Tuesday 22 May 2012

TCHONG (FV RM3.60-SELL) 1QFY12 Results Review: A Disappointing Quarter


Tan Chong’s results  disappointed, with earnings  making up  only 12-13% of our and consensus estimates, as sales slowed. The lower earnings were also caused by  high operating costs as  the cost of  some procured parts escalated due to disruptions arising from the Thai floods.  The lower volume led to a decline in operating efficiency given that February was a short working month, during which there was a long festive holiday. We trim our FY12 and FY13 earnings by 15% and 25% respectively, with a lower FV of RM3.59. Downgrade to SELL.

Disappointing. Although Tan Chong’s revenue (y-o-y:  -13.2%, q-o-q: +12.4%) was in line, the automaker’s 1Q core earnings of RM33.7m (y-o-y: -54.9%, q-o-q:  -1.1%) were below estimates, representing only 12-13% of our and consensus forecasts. During the reporting quarter, and in tandem with the lower revenue  versus last year, vehicle sales dropped 13.2% y-o-y but were  relatively higher q-o-q by 12.4% as production activities bounced back after the Thai floods receded. The lower earnings were largely due to high operating costs as the cost of some procured parts escalated as a result of disruptions during the floods. Furthermore, due to the lower number of vehicles sold, the company’s operating efficiency declined as February was a short working month, during which there was a long festive holiday. Meanwhile, its Vietnam subsidiary continued to rack up losses  as  vehicles sales  industry-wide  fell  by a  sharp 36% YTD April due to higher registration tax rates (up from 10% to 15%-20%).

Outlook remains cautious. We remain concerned on the overall outlook of the Nissan marque assembler due to declining interest from potential buyers. Sales of its top-selling model, the Grand Livina, continues to decelerate,  although this  was somewhat cushioned by the crossover model, Livina X Gear. With most of its line-up yet to be renewed and revived, pricing has contracted by an average of 5% to spur the interest of potential buyers. Management guided that  its vehicle sales will outperform that of the industry. While we concur with management, the upside to volume would likely come at the expense of average ASPs (average selling prices)  as the company  introduces  its lower model line-ups (the segment B sedan in 4Q).  While management highlighted that revenue from the Indochina region will grow, we are still concerned about margins as the company continues to bear start-up losses.

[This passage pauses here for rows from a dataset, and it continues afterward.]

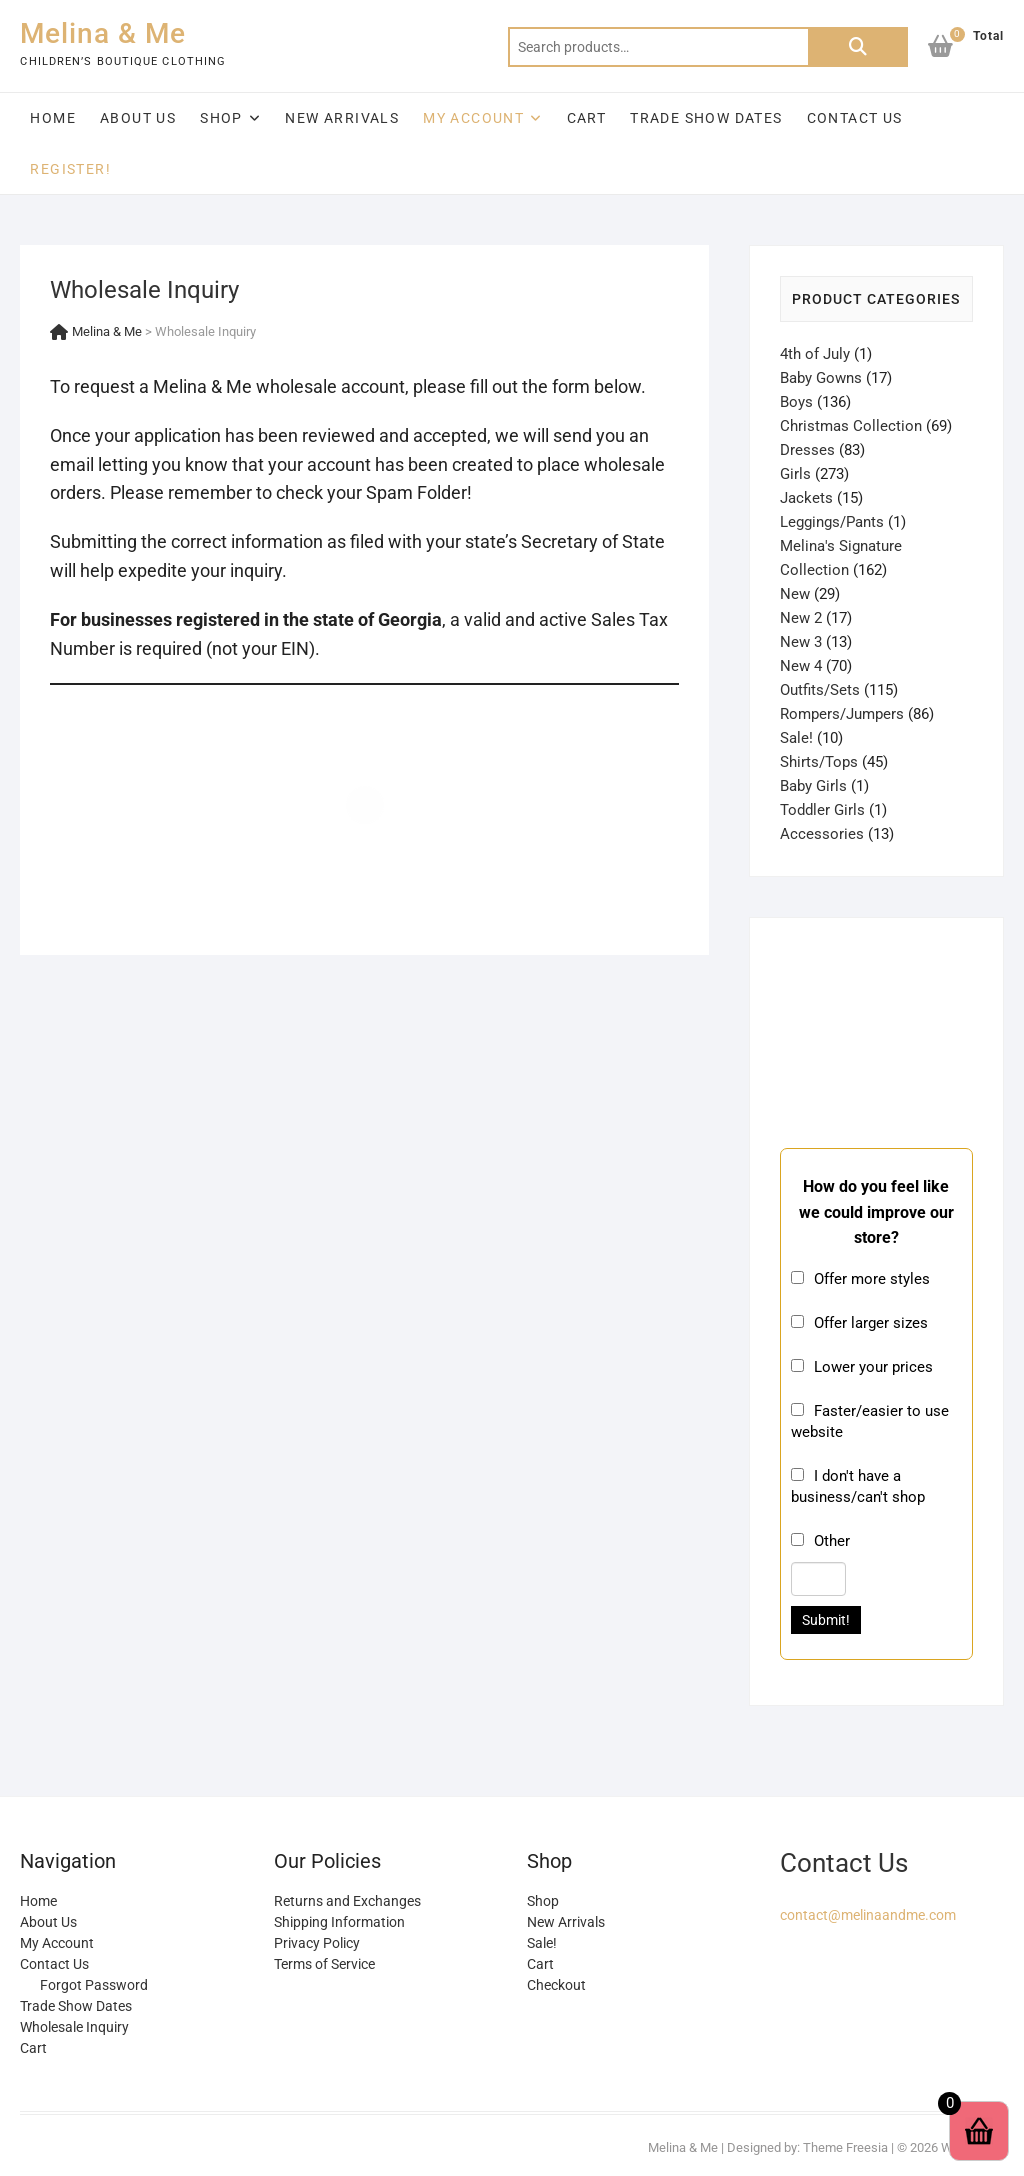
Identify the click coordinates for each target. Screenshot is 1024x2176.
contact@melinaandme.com (868, 1915)
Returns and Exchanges (347, 1901)
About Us (138, 118)
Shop (221, 118)
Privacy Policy (317, 1943)
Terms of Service (324, 1964)
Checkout (556, 1985)
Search (858, 47)
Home (53, 118)
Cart (587, 118)
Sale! (542, 1943)
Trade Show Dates (706, 118)
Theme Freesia (845, 2147)
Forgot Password (94, 1985)
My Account (473, 118)
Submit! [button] (826, 1620)
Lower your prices (873, 1367)
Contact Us (855, 118)
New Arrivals (342, 118)
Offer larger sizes (871, 1323)
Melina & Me (103, 33)
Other (832, 1541)
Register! (70, 169)
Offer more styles (872, 1279)
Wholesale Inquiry (74, 2027)
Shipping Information (339, 1922)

Trimming earnings. Downgrade to SELL. We trim our earnings numbers for FY12 and FY13 by 15% and 25% respectively due to the lower revenue assumed (cut by 5% and 12.6%) as we assume a lower ASP, as well as continued losses from the Vietnam side. Pegged at an unchanged multiple of 10x, we derive a lower fair value of RM3.59, and downgrade Tan Chong to SELL from NEUTRAL earlier.